5 thoughts on “Strategic Planning

  1. Tony,

    I have been through a number of strategic planning sessions with Keith McFarland author of the Breakthrough Company ( ). He focuses on how small but successful entrepreneurial companies handle their rapid growth and transition to enterprise organizations…thus “breaking through”. It is an interesting problem because, as I am sure you are more aware than I, the skills that got the company to where it is are not necessarily the skills that they will need to transition to a larger full-fledged organization.

    I have worked for two such companies. One made it and the other still flounders. The comparison is interesting. So many things have to change and it is not easy. The biggest issues I have seen personally fall under the categories of hiring, culture, communication, process, and focus:

    1) Unbalanced hiring. We hired too fast in one department but did not ramp up proportionally in adjacent departments. (e.g. too many engineers and not enough product managers)
    2) Too rapid hiring. Typically when we were ready to hire it was because the backlog was so large “we needed people now” and rushed the process. I’d rather not hire at all than just fill a seat with a warm body.
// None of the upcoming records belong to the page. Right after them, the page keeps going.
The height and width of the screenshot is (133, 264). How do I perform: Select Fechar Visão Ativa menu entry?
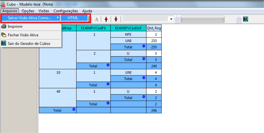click(23, 35)
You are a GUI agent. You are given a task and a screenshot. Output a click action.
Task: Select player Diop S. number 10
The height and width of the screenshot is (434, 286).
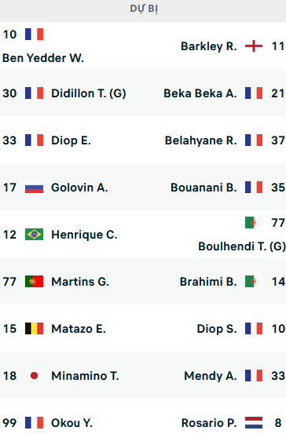click(217, 329)
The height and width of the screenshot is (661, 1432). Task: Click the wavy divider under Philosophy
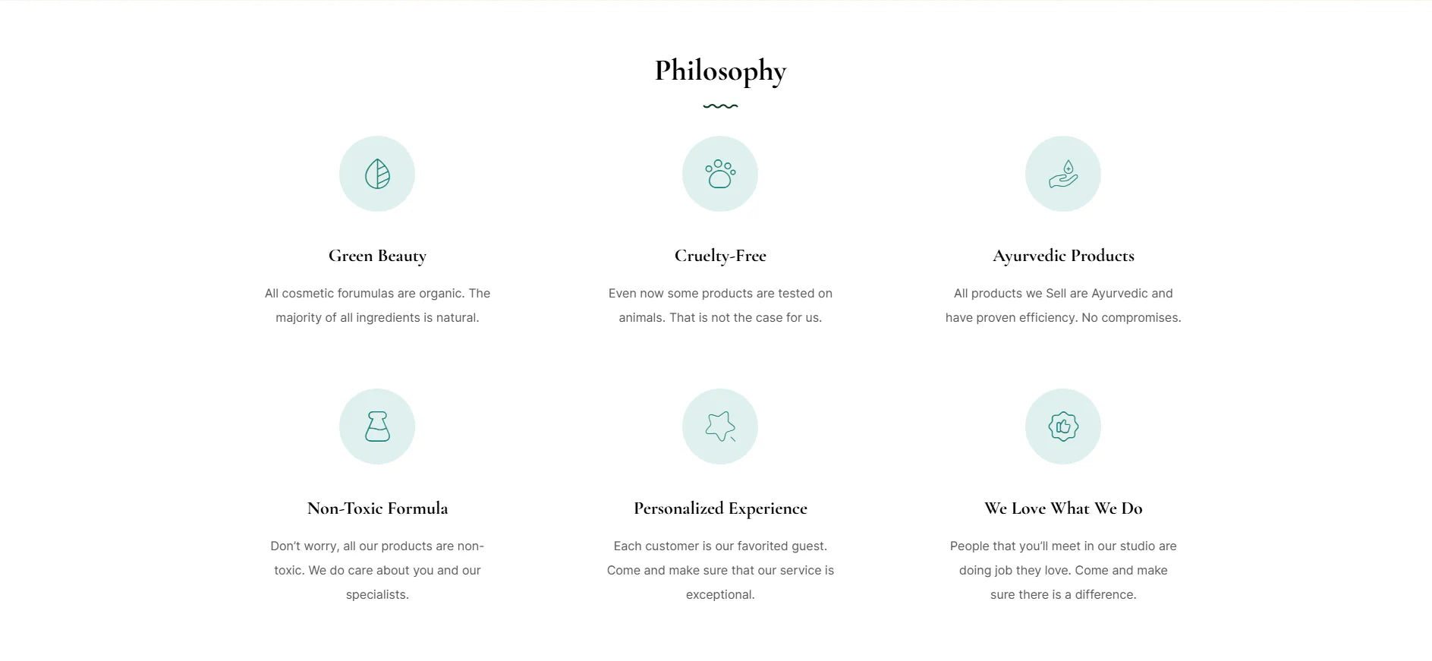click(x=720, y=106)
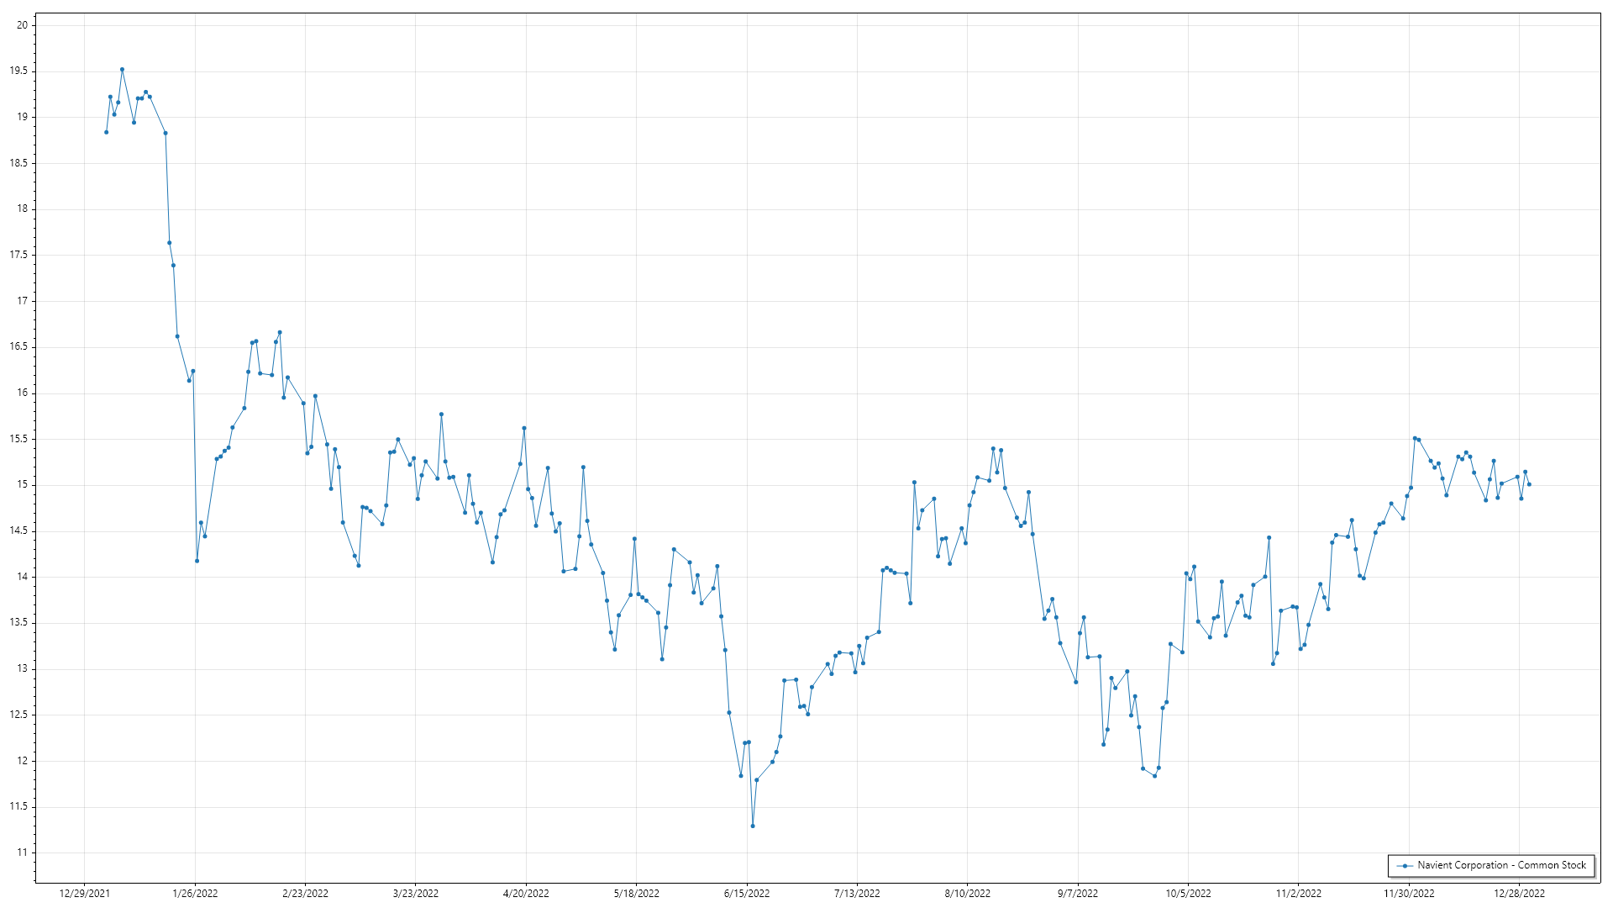Click the lowest data point of the series
Image resolution: width=1613 pixels, height=908 pixels.
(x=753, y=826)
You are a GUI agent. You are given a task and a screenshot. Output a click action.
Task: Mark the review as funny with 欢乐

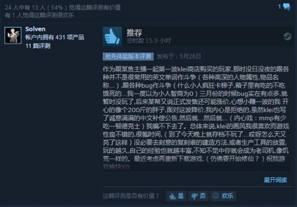click(223, 196)
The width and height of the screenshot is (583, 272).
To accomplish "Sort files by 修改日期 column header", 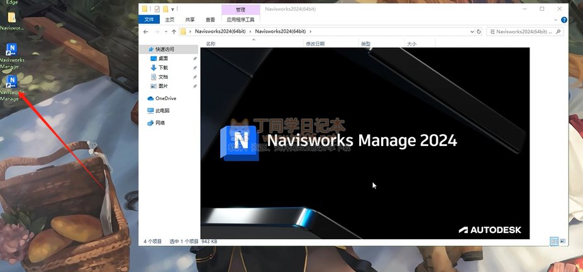I will (x=315, y=44).
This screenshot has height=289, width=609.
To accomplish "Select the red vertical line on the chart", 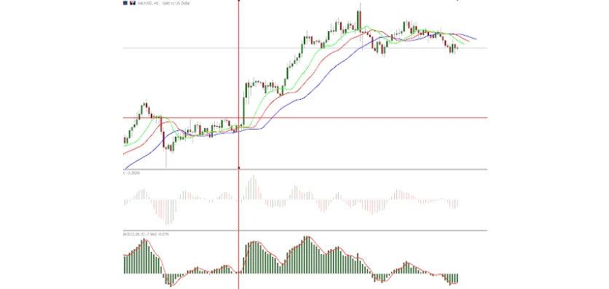I will click(x=238, y=144).
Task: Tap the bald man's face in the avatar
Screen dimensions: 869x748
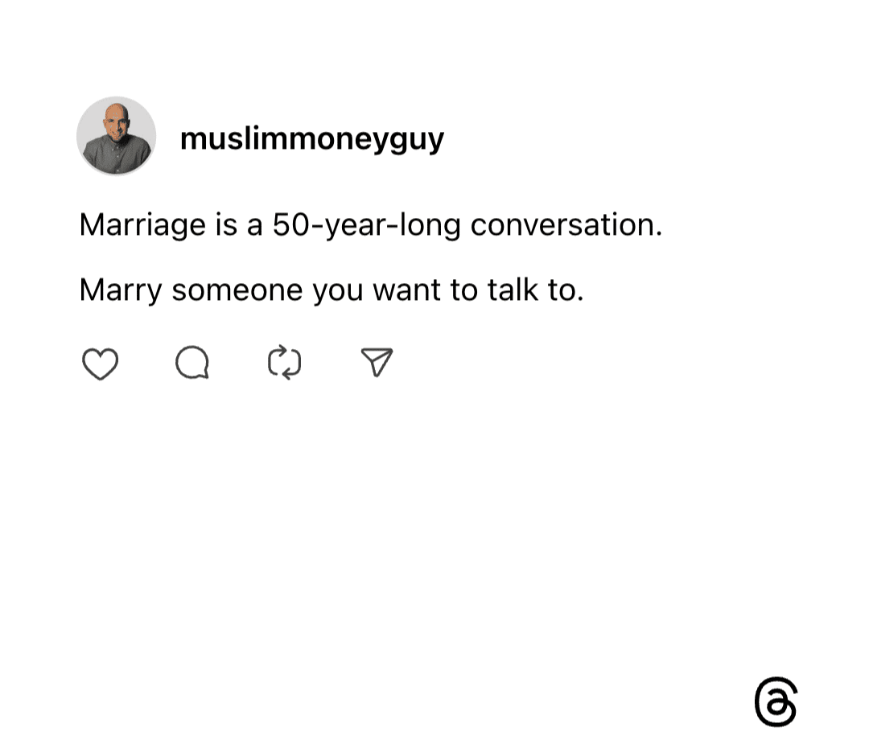Action: [x=117, y=122]
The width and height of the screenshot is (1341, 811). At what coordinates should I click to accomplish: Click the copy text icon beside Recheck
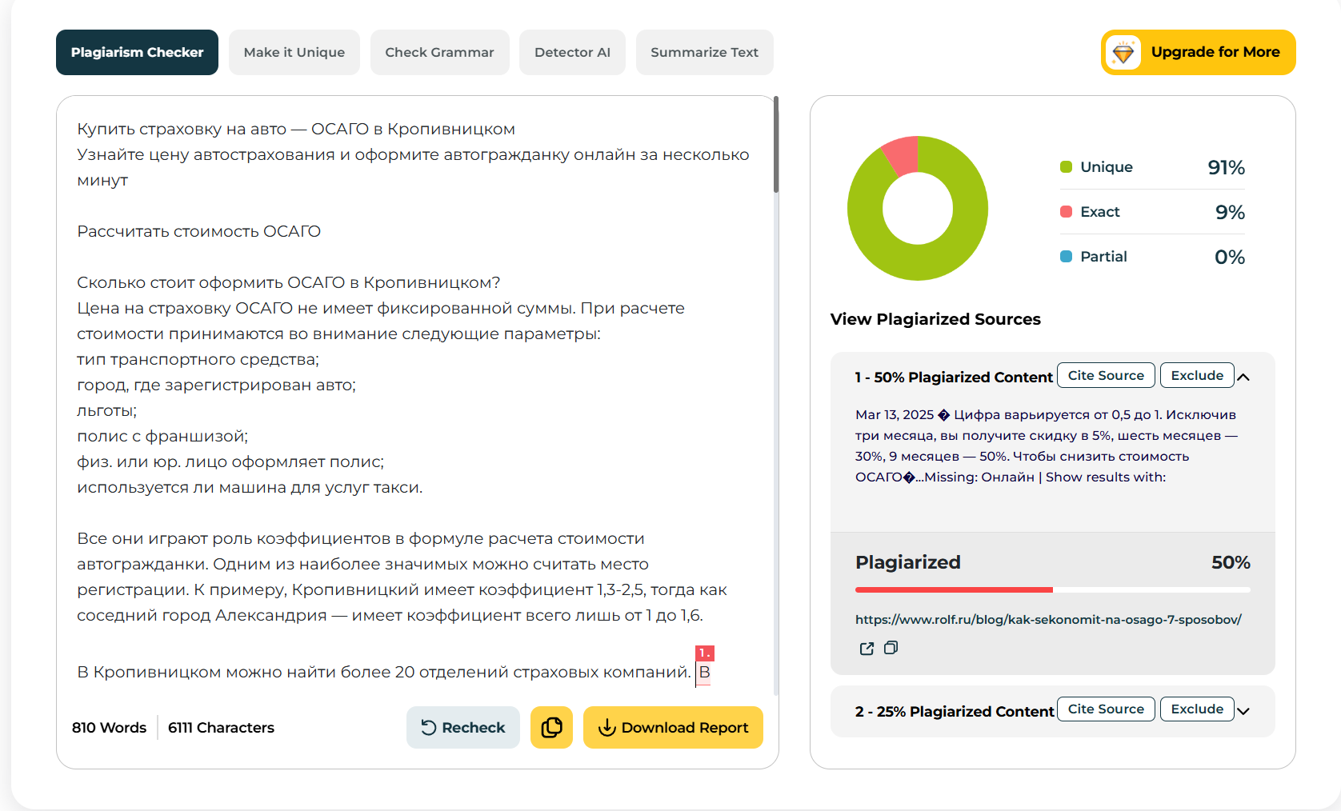[x=551, y=727]
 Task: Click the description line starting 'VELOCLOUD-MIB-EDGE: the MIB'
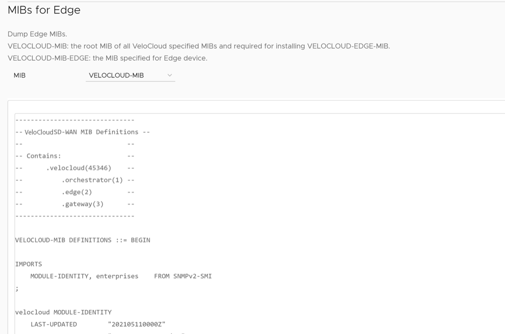(108, 58)
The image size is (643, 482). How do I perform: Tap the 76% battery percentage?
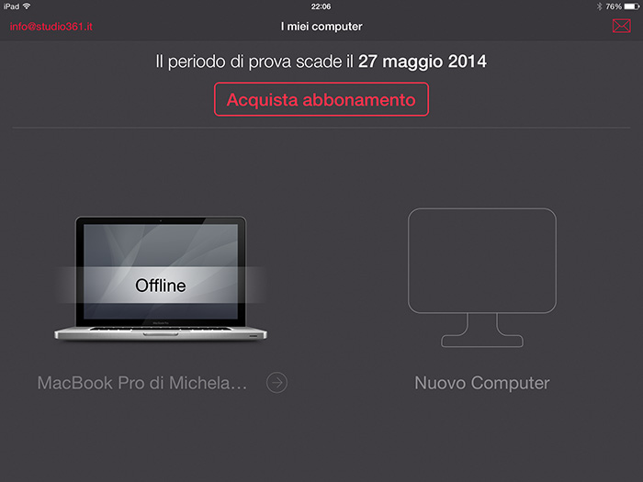(x=614, y=6)
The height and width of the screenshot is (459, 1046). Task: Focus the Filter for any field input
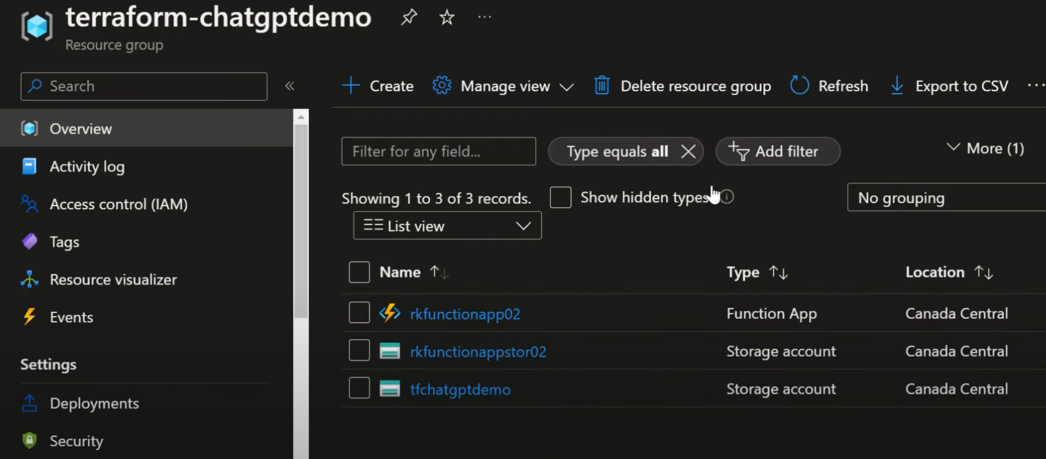pos(438,151)
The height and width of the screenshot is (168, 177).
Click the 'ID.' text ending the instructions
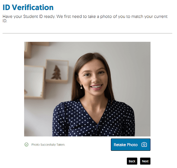point(5,21)
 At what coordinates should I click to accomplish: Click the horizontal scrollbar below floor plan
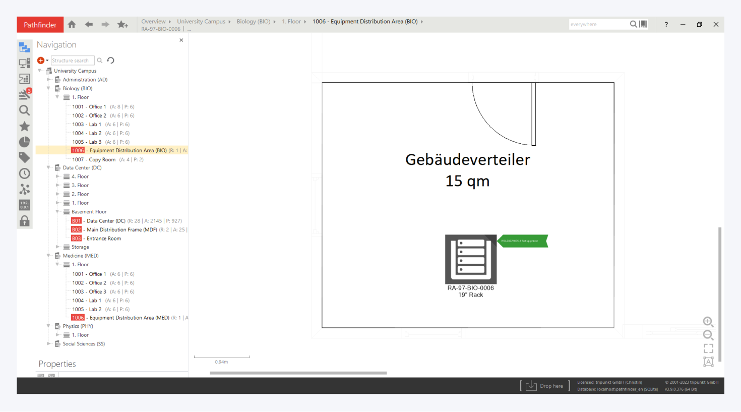pos(298,373)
    Breakdown in communication. Growth in numbers increases the number of communication channels exponentially. With the growth in numbers we continued communicating in the same ways we always did. The message started getting lost because our methods had not scaled. Chaos followed because everybody was running off in their own direction

    The application develop life cycle changes as number of staff and customer base grows. When we were small we could coordinate very easily but as we grew it required much better coordination. Also, the cost of system outages became much more pronounced since more people were relying on the system being up. Both development and deployment processes had to change to meet the new needs but we were slow to adjust.
    Culture and Vision
    Dilution of culture and vision. As we brought on lots of new staff we also brought on lots of new opinions and habits all of which were uniformed by the organization’s history. We did not have a plan for on-boarding these new hires and getting them up to speed.

    Poor focus. The increased budget and staffing levels resulted in unfocused project spending. We no longer had to focus on what was most important. Rather than lasering in on key result areas we spread our energies across a hundred different projects and ended up getting less done than we previously did with fewer people.

    If you blog more on this topic I would be interested in hearing how you have been handling these issues yourself.

  2. Hey Tony – just came across your blog and wanted to say thank you! It’s cool to hear how you’re enjoying using the Paterson StratOp process. We at the Paterson Center are honored you guys use it – the Ramsey team make such an awesome impact in the world, and it’s cool to be a help to that. Wishing you every success in your new role and hope we get to meet at some point. Cheers! David (President at Paterson Center)

  3. Thanks David. Sorry I didn’t see this post sooner! Can’t believe I missed it. We should connect sometime.

  4. Thanks William. Those are all real problems in organizations and we experienced them too. I would put communication and the transition to operational processes near the to of the importance list just behind vision and culture. Small startup companies usually don’t have any processes. As a company grows, it’s important to create processes to help with repeatability and scalability of the organization.